Since the mid-1980s, the number of sea turtle nests found on Hunting Island has dropped from about 140 to 50, said Sally Murphy, a turtle expert with the S.C. Department of Natural Resources.

Coastal regulator Brooks said the work is equally important to maintain a recreational beach in Beaufort County, where public access to the seashore is limited.

Nearby islands, such as Fripp and Harbor, are private resort communities patrolled by security guards. Hilton Head Island has access in some spots, but other stretches of beach are cut off from the public.

Hunting Island, which costs $3 per adult to visit, attracts more than 1 million people a year.

In the fiscal year ended June 30, the park earned about $2.4 million. That translates to an $800,000 profit that could be used to help maintain other state parks, Stevens said.

Sandra Fleming and Florence Brown, tourists from Halifax County, N.C., said they favor renourishing the beach if the project will maintain a quality seashore for the public.

In town for a leadership conference at the Penn Center, they brought a group of about 40 children to the beach Tuesday at Hunting Island after being denied access to Fripp Island. While on the beach, children played in the surf just a few feet from a fallen oak tree and palmetto logs.

“For your poor minorities in this area, this is the beach,” Fleming said. “If this is the only access they have, certainly it should be better.”

Columbia resident Mike Wheat leaned against a fallen tree last week and offered a different opinion: He is against renourishment.

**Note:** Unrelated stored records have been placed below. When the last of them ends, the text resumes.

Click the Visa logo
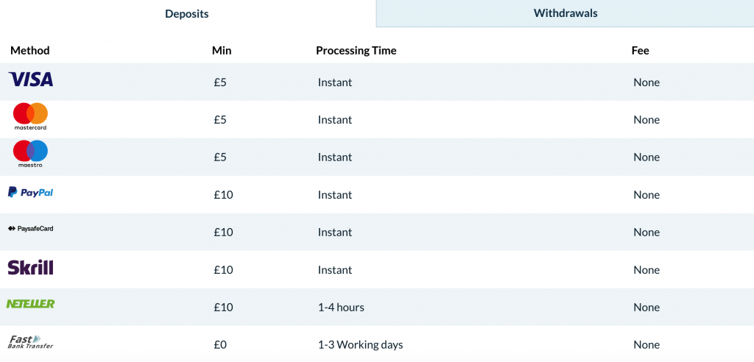Image resolution: width=754 pixels, height=362 pixels. 31,79
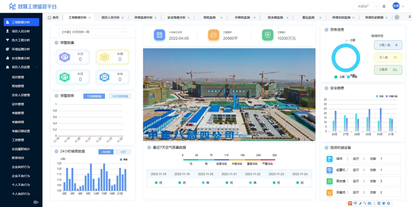Collapse sidebar using bottom menu-fold icon
This screenshot has width=412, height=207.
pyautogui.click(x=36, y=202)
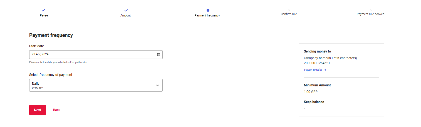Image resolution: width=421 pixels, height=127 pixels.
Task: Click the Payee step checkmark icon
Action: (43, 10)
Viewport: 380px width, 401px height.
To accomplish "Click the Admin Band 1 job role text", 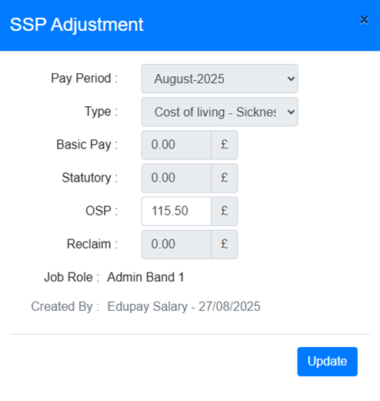I will [x=145, y=277].
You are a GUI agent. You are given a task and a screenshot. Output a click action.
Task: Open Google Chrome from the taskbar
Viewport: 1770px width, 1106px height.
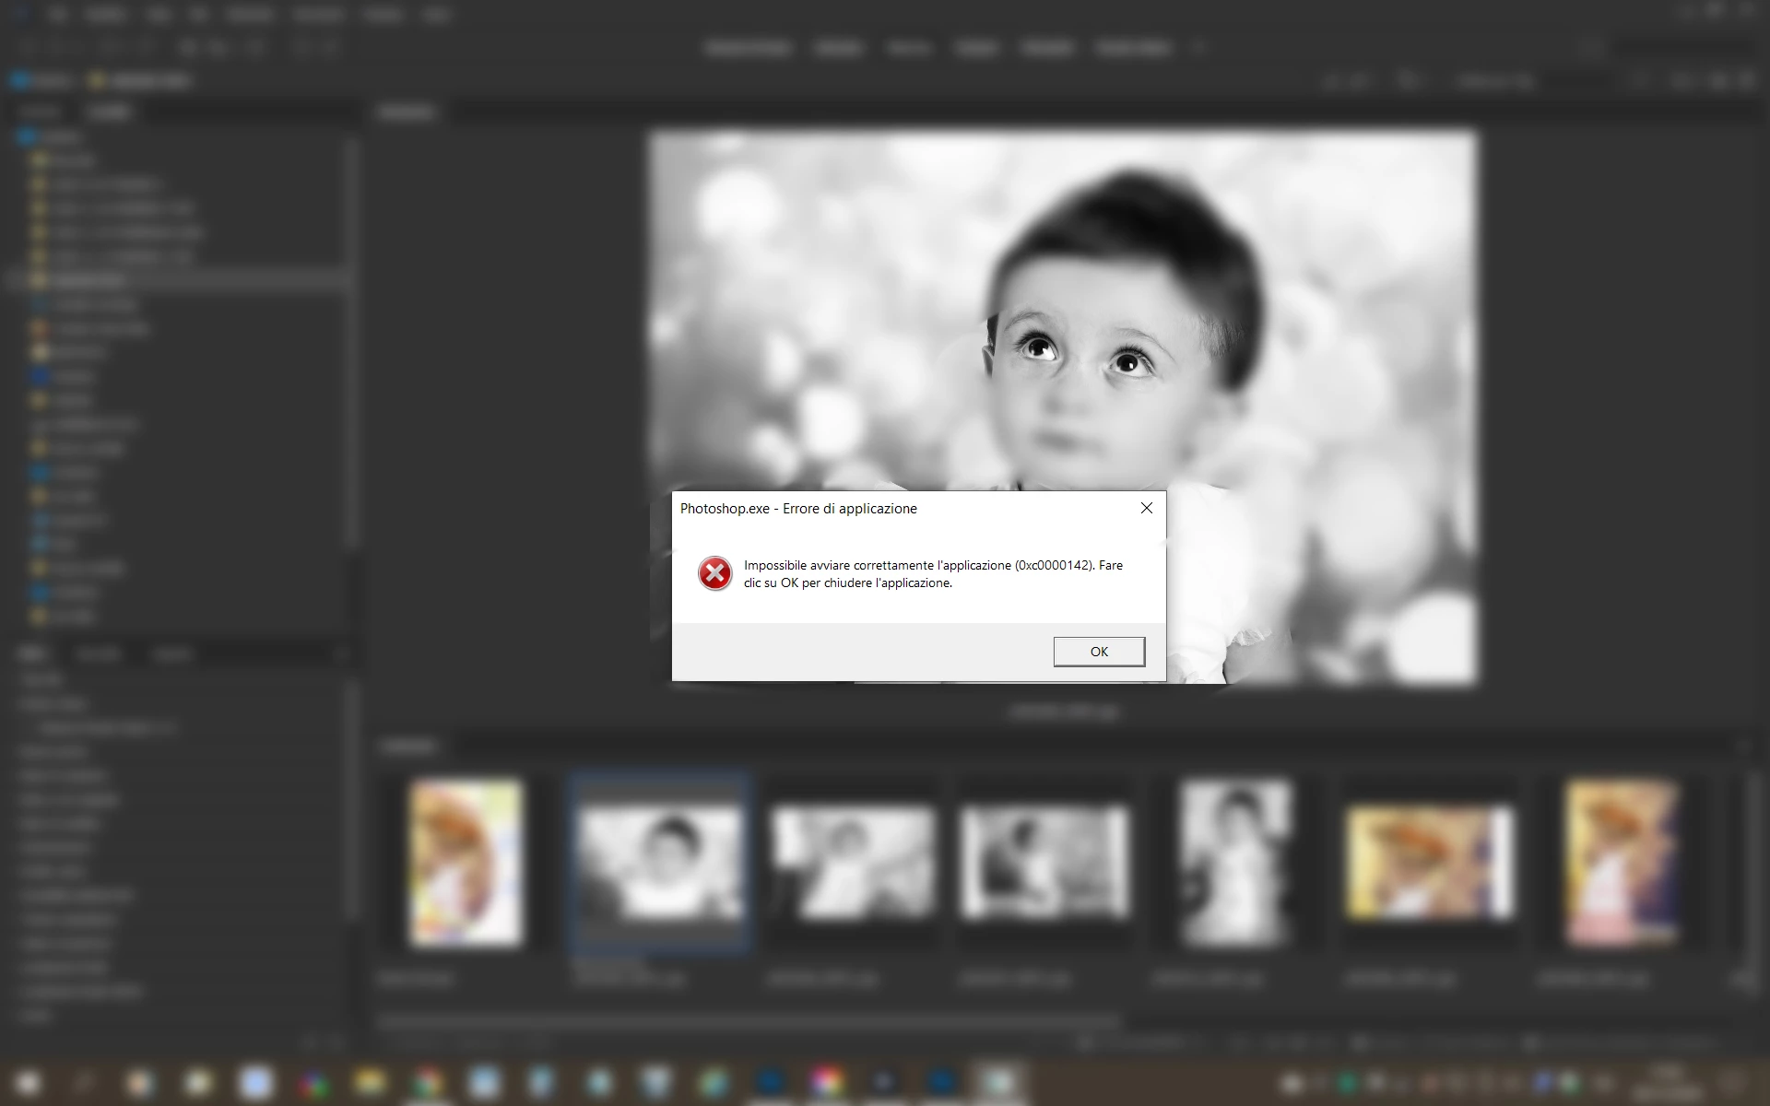coord(427,1082)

He said the beach is beautiful as it exists, and more sand will only wash away.

“There are so many other things that need state attention, like roads and bridges,” he said.

SEVERE BEACH EROSION

Sanford and Duke University geologist Pilkey maintain that renourishing the island is potentially wasteful.

Hunting Island, in contrast to many state beaches, is plagued by currents and waves that draw sand away from the main portion of the shoreline.

For the most part, only the extreme north and south ends of the island are building up. The rest of the island is being cut away by the surf.

Although the average annual erosion rate is 15 feet per year, parts of the beach are washing away at rates of 25 feet per year. In contrast, Myrtle Beach on the northern coast has an erosion rate of less than 1 foot per year.

“This is about the most unstable beach that you’ll find nationally,” Pilkey said of Hunting Island.

He noted that past beach renourishment projects at Hunting Island have washed away in just a few years at considerable taxpayer expense.

Since 1968, the government has spent about $10 million on shoreline widening projects at Hunting Island. Many washed away in four to five years.

In this case, the Corps of Engineers plans to install a series of groins, which are like jetties, to help hold the sand in place longer. The groins would be composed of boulders that run perpendicular from the beach into the ocean.

Pilkey said, however, the groins could make erosion worse at Fripp or Harbor islands by cutting off sand moving down the beach, a common problem with groins. Engineers dispute that.

Pilkey disputed arguments that a beach renourishment project is necessary because so few beaches are open to the public in Beaufort County.

“That’s South Carolina’s fault for allowing such terrible public access,” he said.

But for Stevens, a lifelong resident of Beaufort County, building up the beach will save Hunting Island.

“People come up begging for us to do something,” he said.